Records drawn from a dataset
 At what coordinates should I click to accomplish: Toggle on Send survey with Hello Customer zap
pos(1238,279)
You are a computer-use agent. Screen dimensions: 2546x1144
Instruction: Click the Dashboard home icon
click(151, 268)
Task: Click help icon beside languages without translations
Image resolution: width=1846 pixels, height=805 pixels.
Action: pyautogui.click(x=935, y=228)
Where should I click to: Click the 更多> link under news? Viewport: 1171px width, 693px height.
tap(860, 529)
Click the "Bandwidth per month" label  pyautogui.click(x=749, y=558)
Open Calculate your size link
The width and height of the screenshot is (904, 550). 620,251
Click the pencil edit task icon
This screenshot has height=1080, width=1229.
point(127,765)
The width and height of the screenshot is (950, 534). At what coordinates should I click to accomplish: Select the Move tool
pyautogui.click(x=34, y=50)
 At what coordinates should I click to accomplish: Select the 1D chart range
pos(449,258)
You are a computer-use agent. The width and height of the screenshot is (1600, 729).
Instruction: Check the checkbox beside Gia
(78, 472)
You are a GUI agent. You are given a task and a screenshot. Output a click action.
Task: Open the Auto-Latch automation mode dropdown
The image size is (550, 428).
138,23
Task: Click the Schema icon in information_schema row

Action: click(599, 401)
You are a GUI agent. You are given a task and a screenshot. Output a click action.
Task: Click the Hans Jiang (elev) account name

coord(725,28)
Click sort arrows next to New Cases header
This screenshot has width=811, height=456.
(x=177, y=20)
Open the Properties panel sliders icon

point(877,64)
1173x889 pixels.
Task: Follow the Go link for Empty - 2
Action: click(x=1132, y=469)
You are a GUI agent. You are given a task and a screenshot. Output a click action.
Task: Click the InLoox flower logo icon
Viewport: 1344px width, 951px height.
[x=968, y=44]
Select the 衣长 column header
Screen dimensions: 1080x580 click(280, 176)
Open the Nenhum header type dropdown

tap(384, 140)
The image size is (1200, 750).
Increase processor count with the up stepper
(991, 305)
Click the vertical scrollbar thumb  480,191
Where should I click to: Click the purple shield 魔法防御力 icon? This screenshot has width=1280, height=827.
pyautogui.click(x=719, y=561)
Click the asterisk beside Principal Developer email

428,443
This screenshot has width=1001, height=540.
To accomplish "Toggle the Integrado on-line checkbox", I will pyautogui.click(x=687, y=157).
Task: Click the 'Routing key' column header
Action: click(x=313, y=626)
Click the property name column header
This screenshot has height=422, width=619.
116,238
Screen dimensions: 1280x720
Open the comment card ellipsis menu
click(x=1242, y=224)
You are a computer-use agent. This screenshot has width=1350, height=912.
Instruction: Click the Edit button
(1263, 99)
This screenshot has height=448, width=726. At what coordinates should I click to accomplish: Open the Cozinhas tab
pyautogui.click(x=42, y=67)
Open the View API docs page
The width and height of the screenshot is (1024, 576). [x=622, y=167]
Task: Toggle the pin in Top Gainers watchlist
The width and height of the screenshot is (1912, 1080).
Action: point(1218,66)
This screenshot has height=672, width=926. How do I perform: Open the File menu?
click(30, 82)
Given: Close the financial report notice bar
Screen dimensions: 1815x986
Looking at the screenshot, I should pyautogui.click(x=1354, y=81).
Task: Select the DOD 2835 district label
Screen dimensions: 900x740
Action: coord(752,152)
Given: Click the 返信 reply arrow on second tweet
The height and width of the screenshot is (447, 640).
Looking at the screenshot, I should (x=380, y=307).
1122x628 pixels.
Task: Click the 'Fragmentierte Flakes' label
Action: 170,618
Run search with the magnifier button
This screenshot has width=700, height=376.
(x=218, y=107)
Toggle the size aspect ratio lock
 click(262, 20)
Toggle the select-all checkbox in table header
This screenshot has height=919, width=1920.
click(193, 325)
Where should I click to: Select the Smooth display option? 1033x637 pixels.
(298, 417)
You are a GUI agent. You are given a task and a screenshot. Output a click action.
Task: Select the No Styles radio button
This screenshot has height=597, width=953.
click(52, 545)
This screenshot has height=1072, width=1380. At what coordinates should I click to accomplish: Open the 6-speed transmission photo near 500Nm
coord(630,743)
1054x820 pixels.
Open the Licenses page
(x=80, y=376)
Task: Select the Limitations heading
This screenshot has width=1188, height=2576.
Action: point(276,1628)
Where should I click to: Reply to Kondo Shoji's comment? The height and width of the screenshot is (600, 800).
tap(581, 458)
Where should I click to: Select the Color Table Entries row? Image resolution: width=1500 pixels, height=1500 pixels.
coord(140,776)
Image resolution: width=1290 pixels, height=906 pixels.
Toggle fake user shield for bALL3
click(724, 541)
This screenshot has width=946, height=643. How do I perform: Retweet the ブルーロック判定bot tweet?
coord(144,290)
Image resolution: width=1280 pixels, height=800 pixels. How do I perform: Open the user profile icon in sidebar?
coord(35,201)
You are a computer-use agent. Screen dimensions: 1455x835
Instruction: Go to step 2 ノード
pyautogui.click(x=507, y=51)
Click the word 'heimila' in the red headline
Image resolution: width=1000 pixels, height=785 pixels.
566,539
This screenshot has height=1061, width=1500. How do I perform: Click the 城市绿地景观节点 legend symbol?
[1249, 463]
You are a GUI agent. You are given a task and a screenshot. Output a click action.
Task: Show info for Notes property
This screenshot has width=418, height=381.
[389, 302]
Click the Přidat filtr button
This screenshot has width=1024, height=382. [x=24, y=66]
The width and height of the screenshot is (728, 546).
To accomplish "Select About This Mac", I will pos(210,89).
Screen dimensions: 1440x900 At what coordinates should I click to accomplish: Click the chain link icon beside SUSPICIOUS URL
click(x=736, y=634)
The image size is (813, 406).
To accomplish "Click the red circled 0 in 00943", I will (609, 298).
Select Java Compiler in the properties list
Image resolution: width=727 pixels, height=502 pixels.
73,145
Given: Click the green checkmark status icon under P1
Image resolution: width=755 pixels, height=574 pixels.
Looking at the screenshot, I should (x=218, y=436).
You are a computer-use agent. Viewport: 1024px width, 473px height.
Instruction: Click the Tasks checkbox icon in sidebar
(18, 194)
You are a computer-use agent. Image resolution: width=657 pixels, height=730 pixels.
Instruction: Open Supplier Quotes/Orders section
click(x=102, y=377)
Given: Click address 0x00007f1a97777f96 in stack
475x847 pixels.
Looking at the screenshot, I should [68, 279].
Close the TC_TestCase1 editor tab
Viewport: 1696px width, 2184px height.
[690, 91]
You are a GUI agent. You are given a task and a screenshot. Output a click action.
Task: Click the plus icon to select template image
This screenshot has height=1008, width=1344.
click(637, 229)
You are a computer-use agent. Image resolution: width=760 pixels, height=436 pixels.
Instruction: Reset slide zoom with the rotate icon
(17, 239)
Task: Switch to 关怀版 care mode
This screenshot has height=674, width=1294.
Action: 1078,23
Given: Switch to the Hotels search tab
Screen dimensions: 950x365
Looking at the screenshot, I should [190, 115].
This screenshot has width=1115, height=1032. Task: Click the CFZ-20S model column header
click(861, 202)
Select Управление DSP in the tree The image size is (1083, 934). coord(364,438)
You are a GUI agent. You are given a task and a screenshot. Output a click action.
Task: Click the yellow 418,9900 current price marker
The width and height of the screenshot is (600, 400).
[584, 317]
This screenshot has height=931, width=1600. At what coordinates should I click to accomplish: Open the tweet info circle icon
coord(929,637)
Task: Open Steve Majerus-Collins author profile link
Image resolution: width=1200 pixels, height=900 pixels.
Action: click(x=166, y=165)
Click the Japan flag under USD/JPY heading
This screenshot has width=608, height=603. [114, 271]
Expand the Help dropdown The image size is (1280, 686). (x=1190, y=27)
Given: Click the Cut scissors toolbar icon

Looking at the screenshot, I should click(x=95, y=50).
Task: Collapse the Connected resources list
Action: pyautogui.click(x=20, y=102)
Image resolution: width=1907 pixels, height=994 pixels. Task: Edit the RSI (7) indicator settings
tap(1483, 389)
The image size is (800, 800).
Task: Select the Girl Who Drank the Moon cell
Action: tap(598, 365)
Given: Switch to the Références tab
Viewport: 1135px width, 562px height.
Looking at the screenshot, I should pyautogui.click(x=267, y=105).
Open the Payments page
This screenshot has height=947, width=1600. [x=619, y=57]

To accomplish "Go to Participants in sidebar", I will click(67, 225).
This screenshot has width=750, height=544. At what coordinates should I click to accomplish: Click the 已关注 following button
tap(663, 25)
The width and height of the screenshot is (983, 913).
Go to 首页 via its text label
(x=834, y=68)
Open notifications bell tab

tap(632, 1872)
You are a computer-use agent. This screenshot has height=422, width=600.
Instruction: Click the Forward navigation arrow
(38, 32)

Exercise aim — Only the lines from the one with "Go to 首页 via its text label" through the last line of the records belong in the answer, each copied exactly.

Task answer —
Go to 首页 via its text label
(x=834, y=68)
Open notifications bell tab

tap(632, 1872)
You are a computer-use agent. This screenshot has height=422, width=600.
Instruction: Click the Forward navigation arrow
(38, 32)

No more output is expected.